How to use different types of Japanese candlesticks
The Pin bar
This is one of the most powerful candlesticks and you might remember it from the Pinocchio Strategy. The Pin bar (Pinocchio or simply Pin) tells a story and we must know how to read it: in the beginning, the Bears were strong and confident, pushing price lower, but by the end of the period, the Bulls starting to become more and more powerful, pushed price higher than the opening point and managed to close it higher, with a small upper wick. After a candle like this one, the Bulls are in control and prices are more likely to move even higher. A Bullish Pin bar has the following characteristics: it has a big lower wick, a small body (the body is about one third of the length of the whole candle) and a small upper wick. A Bearish Pin is the opposite. You will not always see perfect Pin bars like the one in our picture above, but they can still be categorized as a Pin. Sometimes in a Bullish Pin, the closing price will not be higher than the opening price. That is still a Bullish Pin bar, but it will not be as powerful as the one in our picture.
A Doji candle is formed when the Open price and Close price are almost the same, which will create a very small body and long wicks. Usually in a Doji candle the upper and lower wicks are almost the same length, but if they are not, the candle still qualifies as a Doji as long as the opening price and the closing price are almost the same. Look at the picture bellow to see what a Doji candle looks like:
Usually the Doji candle signifies indecision in the market. Neither the Bulls nor the Bears can move price in one direction and this causes price to fluctuate up and down during the period and eventually close almost in the same point where it opened. If after a strong, prolonged move in one direction, several Doji candles appear, we must be aware of a possible reversal, but given that the Doji is mainly a indecision sign, price can go either way because eventually one of the two sides will win the battle.

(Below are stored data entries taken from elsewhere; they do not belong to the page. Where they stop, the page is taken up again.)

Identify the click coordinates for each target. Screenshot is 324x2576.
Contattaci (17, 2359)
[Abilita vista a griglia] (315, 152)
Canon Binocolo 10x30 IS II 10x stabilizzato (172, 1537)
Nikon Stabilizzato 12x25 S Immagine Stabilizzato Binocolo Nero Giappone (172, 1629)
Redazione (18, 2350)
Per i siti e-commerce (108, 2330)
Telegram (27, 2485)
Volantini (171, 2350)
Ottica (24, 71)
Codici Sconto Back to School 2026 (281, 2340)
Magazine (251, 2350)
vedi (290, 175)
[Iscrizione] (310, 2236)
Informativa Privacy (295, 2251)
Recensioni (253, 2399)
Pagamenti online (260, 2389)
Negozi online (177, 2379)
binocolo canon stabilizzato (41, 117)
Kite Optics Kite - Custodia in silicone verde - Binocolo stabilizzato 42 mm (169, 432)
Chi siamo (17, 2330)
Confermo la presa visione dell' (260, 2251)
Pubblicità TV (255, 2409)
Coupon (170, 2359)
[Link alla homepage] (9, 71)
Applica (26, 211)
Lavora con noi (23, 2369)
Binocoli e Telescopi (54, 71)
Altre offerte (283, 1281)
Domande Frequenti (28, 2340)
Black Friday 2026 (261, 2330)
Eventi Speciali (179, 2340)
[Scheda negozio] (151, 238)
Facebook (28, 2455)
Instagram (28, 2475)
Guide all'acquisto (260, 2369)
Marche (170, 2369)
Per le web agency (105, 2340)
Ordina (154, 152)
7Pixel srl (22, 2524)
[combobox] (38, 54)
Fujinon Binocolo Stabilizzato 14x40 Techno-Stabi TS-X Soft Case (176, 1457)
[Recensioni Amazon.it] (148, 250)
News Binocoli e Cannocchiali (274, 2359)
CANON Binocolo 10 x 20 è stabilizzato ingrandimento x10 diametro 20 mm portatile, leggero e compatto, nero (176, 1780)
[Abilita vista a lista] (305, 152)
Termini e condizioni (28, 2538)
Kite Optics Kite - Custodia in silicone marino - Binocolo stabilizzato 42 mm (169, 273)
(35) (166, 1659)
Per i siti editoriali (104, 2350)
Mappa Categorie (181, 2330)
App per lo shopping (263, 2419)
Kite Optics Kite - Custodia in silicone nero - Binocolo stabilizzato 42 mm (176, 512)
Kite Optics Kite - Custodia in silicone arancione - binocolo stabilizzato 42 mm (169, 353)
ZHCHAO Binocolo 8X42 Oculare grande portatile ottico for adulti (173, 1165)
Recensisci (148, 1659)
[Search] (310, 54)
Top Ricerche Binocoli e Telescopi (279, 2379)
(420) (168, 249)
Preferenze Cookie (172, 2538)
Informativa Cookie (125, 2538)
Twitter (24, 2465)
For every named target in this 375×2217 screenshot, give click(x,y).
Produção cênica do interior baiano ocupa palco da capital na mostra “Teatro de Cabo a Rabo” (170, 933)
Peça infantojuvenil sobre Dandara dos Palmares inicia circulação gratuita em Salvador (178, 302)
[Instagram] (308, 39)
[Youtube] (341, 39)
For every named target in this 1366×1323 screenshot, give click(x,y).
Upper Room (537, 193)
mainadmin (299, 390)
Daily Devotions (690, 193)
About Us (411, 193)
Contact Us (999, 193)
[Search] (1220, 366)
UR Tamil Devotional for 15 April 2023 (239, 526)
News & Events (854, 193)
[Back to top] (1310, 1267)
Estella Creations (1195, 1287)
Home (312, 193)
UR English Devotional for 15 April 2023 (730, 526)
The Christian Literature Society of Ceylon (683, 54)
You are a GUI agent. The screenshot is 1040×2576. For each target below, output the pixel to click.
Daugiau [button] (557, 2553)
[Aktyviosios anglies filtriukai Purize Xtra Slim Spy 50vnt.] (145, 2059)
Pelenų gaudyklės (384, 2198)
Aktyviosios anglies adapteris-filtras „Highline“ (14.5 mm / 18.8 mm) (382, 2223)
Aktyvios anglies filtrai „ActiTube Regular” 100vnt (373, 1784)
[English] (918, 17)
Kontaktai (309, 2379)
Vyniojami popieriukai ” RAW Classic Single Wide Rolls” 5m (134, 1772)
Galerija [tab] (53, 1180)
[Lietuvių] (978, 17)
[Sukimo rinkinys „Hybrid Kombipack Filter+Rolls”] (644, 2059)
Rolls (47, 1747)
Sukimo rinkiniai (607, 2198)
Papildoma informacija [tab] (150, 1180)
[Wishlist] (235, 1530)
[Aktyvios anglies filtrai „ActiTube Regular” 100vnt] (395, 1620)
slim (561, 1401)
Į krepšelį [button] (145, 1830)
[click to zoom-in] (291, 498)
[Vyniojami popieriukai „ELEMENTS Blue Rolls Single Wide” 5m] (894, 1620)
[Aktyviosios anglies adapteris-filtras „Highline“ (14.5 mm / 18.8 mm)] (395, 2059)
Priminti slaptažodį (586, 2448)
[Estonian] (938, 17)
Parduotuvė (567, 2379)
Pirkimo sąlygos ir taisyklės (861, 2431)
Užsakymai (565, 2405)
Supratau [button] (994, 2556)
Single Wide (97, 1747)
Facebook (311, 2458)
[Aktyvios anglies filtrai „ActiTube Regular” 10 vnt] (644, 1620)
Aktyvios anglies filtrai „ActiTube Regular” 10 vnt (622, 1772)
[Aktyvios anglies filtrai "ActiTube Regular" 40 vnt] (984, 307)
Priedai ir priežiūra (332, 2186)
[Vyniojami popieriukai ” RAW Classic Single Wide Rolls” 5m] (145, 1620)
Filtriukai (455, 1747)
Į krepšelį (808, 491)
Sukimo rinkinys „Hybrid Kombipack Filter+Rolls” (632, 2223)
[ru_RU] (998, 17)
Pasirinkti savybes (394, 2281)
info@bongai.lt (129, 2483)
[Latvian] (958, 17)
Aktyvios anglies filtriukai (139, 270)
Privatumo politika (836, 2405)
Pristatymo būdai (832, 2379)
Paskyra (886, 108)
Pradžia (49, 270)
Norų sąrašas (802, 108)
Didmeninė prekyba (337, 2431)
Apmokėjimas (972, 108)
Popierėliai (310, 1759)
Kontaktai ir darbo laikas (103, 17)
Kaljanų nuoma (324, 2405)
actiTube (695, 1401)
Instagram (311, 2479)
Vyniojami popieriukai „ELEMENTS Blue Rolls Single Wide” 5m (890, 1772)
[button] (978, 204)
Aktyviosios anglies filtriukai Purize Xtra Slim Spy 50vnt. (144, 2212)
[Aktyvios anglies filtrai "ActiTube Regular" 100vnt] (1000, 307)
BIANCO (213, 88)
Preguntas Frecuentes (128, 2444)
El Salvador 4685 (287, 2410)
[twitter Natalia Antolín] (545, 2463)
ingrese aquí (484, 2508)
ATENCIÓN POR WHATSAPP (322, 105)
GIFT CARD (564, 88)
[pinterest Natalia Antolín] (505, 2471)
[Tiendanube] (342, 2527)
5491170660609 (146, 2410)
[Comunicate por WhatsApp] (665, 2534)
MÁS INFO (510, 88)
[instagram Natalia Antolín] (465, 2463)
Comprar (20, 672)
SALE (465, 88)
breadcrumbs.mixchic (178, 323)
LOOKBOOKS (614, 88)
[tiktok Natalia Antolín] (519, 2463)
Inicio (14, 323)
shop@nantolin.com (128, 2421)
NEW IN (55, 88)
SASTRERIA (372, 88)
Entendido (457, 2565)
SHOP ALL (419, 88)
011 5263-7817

A Marubozu candle is a clear indication of one-sided strength: a bullish Marubozu means that the Bulls are in complete control and a bearish Marubozu candle signifies that the Bears are in total control. Here is how Marubozu candles look like:
Marubozu is a single candlestick, not a formation and in the picture above I exemplified both Bearish and Bullish ones, but that doesn’t mean that you have to find them together to qualify as a Marubozu. The characteristics of this type of candle are: long bodies, signifying strong selling or buying pressure (depending on the type of candle – bullish or a bearish) and no upper or lower wicks, signifying that the other side of the market has no power. Although a perfect Marubozu is hard to find, when we find one it is a clear indication that price will continue in the direction indicated by it. One more important and helpful thing to know is that whenever you see a breakout accompanied by a Marubozu candle, it is most likely to be a real breakout and not a false one. Here is a picture:
In the picture above, price was confined to a range, finding Resistance at the top and Support at the bottom. About half way into the ranging period, price tried to escape to the downside, but that resulted in a false breakout as we can see. Then again, price tried to break the bottom of the range, but this time, a Marubozu appeared and the breakout was clearly confirmed by it.
Why do Japanese candlesticks suck?
If all the signals given by the Japanese candlesticks would be 100% accurate, we would have found the Holy Grail. Unfortunately, like all other tools, they sometimes fail and cannot be trusted always; at least not on their own and they must be combined with other tools. The candles presented above are just some of the most important ones, but if you want to use more of them, you will have to remember all their shapes, names and prediction value; not to mention that there are formations composed of 2 or three candles and that’s where things really start to suck.
Why Japanese candlesticks don’t suck?
Developed by Japanese rice traders in the 18th century, candlesticks have been used by them ever since and relatively recent they started to receive credit in the Western trading world. Today almost all the charts we see use Japanese candlesticks. Their predictive value is probably the reason for their longevity and their wide use. As we know, price is driven by people and people are driven by emotions; with the help of Japanese candlesticks we can take a peek inside the mind of the majority and gauge the market sentiment.